## [WORK TASK]
Every line of the material should be output exactly as written.

## [DATA]

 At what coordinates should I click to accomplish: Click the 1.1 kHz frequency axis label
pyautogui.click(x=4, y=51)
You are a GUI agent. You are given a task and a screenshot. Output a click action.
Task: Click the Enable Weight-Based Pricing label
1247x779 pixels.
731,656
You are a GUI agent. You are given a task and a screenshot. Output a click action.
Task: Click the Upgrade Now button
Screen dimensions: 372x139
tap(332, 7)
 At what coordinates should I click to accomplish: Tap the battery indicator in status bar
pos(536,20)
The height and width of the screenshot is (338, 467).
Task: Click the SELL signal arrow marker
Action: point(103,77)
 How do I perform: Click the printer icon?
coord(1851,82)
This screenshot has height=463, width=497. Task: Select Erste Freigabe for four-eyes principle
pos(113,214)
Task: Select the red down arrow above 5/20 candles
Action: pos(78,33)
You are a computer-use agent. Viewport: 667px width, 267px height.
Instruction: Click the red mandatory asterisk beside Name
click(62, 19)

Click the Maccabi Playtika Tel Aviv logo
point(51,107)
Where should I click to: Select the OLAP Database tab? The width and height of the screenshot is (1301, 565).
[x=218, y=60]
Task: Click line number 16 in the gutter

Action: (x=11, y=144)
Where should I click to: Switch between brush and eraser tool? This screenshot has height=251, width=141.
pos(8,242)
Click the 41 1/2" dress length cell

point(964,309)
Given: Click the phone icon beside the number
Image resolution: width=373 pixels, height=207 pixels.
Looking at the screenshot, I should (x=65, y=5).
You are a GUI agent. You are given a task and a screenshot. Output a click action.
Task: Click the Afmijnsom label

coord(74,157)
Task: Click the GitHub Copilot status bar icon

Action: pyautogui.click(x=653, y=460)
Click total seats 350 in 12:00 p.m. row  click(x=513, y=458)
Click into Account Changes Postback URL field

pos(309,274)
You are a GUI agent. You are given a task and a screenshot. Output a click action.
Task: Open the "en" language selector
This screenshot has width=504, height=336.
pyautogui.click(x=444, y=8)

## [TASK ANSWER]
 At what coordinates should I click to accomplish: Click the 1.1 kHz frequency axis label
pyautogui.click(x=4, y=51)
You are a GUI agent. You are given a task and a screenshot. Output a click action.
Task: Click the Enable Weight-Based Pricing label
1247x779 pixels.
731,656
You are a GUI agent. You are given a task and a screenshot. Output a click action.
Task: Click the Upgrade Now button
Screen dimensions: 372x139
tap(332, 7)
 At what coordinates should I click to accomplish: Tap the battery indicator in status bar
pos(536,20)
The height and width of the screenshot is (338, 467).
Task: Click the SELL signal arrow marker
Action: point(103,77)
 How do I perform: Click the printer icon?
coord(1851,82)
This screenshot has height=463, width=497. Task: Select Erste Freigabe for four-eyes principle
pos(113,214)
Task: Select the red down arrow above 5/20 candles
Action: pos(78,33)
You are a computer-use agent. Viewport: 667px width, 267px height.
Instruction: Click the red mandatory asterisk beside Name
click(62, 19)

Click the Maccabi Playtika Tel Aviv logo
point(51,107)
Where should I click to: Select the OLAP Database tab? The width and height of the screenshot is (1301, 565).
[x=218, y=60]
Task: Click line number 16 in the gutter

Action: (x=11, y=144)
Where should I click to: Switch between brush and eraser tool? This screenshot has height=251, width=141.
pos(8,242)
Click the 41 1/2" dress length cell

point(964,309)
Given: Click the phone icon beside the number
Image resolution: width=373 pixels, height=207 pixels.
Looking at the screenshot, I should (x=65, y=5).
You are a GUI agent. You are given a task and a screenshot. Output a click action.
Task: Click the Afmijnsom label

coord(74,157)
Task: Click the GitHub Copilot status bar icon

Action: pyautogui.click(x=653, y=460)
Click total seats 350 in 12:00 p.m. row  click(x=513, y=458)
Click into Account Changes Postback URL field

pos(309,274)
You are a GUI agent. You are given a task and a screenshot. Output a click action.
Task: Open the "en" language selector
This screenshot has width=504, height=336.
pyautogui.click(x=444, y=8)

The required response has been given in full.